Seven of Nine was no longer borg. She was separated from the hive, alone. Her human body had rejected her cybernetic enhancements. She had _hair._ And yet, for some reason, the issue of _clothing_ had become a sticking point with Voyager’s emergency medical hologram. 

“Why don’t we try a uniform on for size?” he said. One of many suggestions that had been no such thing. “Here. It goes on like this.” He briefly demonstrated how to slide the garment over one’s legs and arms in a series of convoluted gestures, and handed the piece of fabric to her. “Now you try.”

She stared back at him. “Why?”

He snorted. “You’ll find in human society it’s considered polite to wear clothing.”

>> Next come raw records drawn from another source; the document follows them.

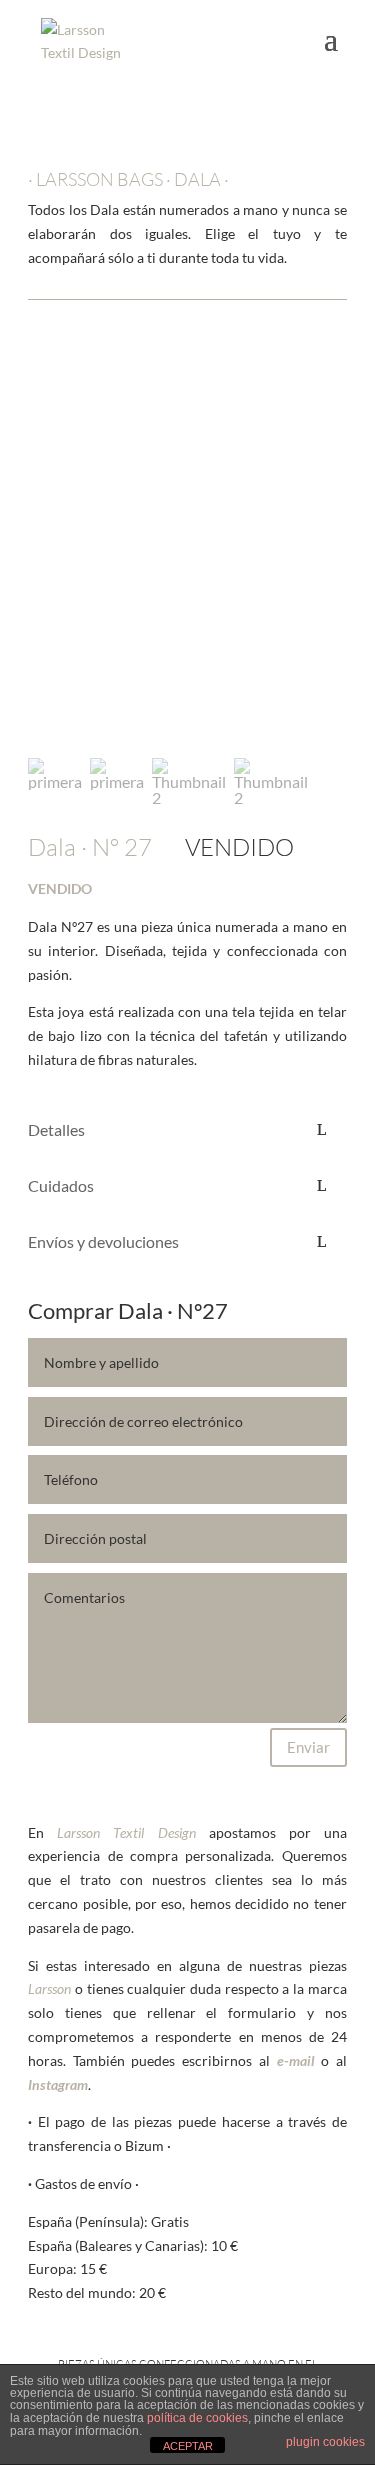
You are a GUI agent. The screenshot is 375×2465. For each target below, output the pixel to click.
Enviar (308, 1747)
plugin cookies (325, 2442)
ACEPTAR (188, 2446)
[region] (187, 579)
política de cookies (197, 2418)
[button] (51, 552)
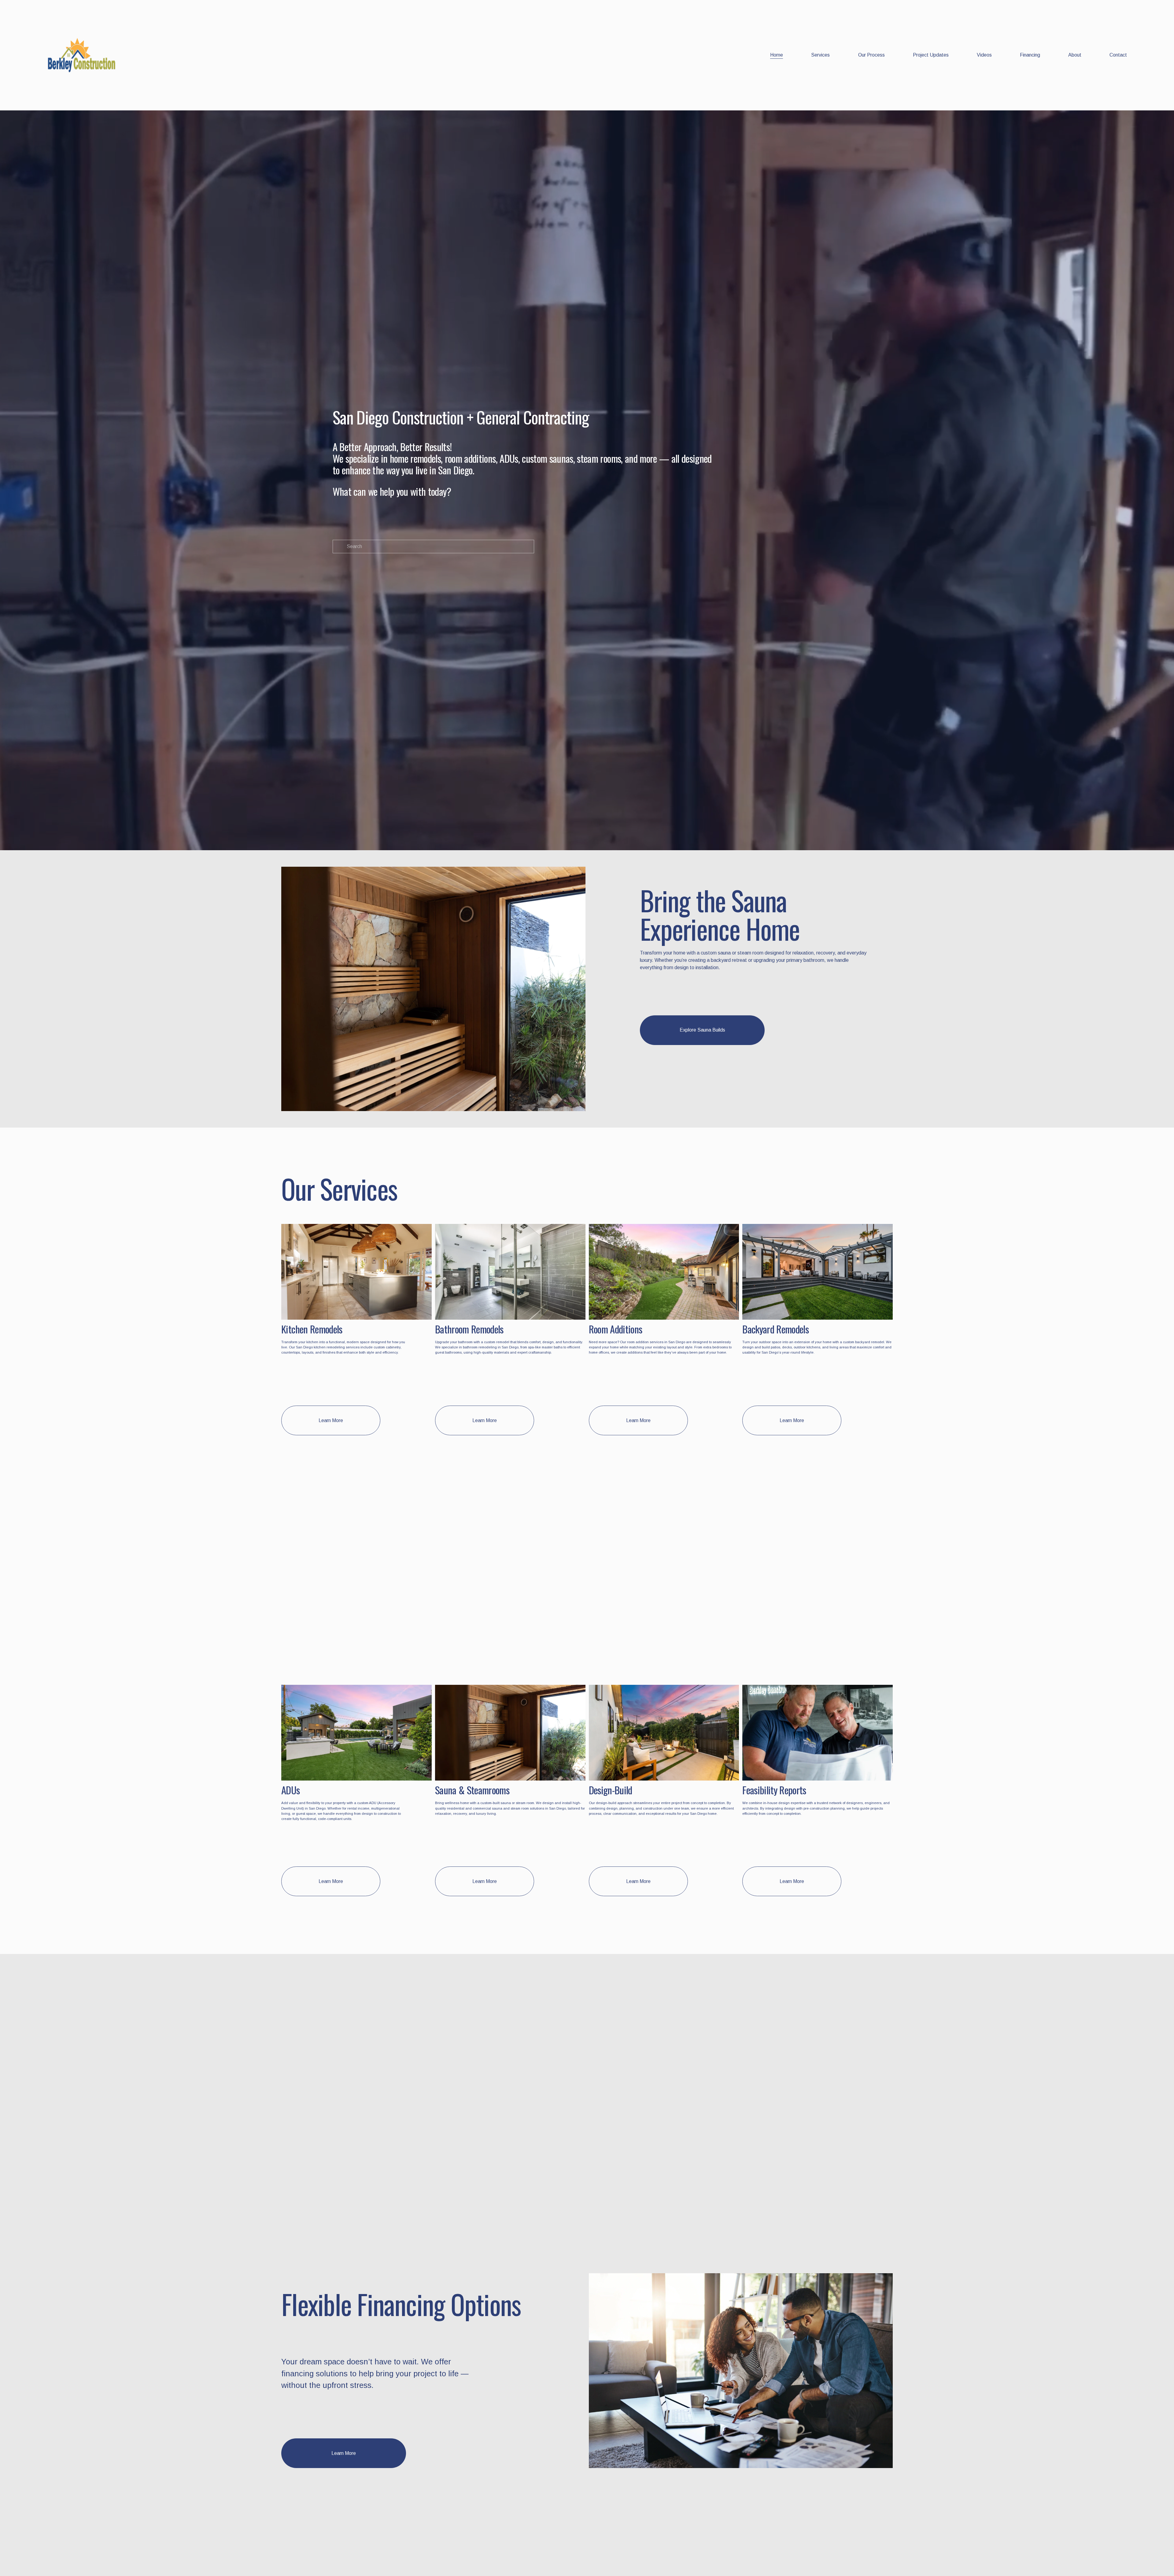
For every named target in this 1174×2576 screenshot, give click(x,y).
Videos (984, 54)
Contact (1118, 54)
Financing (1030, 54)
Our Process (871, 54)
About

“I _am_ wearing clothing.” He had earlier provided her a dermaplastic garment. It was fabric, it covered her body, and therefore it was clothing as humans defined it. 

He quirked an eyebrow at her. “In a sense. Try the uniform. You might like it.”

Seven was unable to parse the relevance of his first or last sentence, but she grasped the clarity of the command. She pulled the top half of the garment on over her head and stepped into the lower half. The fabric rustled and bunched. She took an experimental step forward. the uniform pants constricted around her leg in some places, loosened in others, and rode up uncomfortably. She stopped. “This design is inefficient.”

“Oh, I don’t know,” the hologram said, “the crew seems to manage just fine.”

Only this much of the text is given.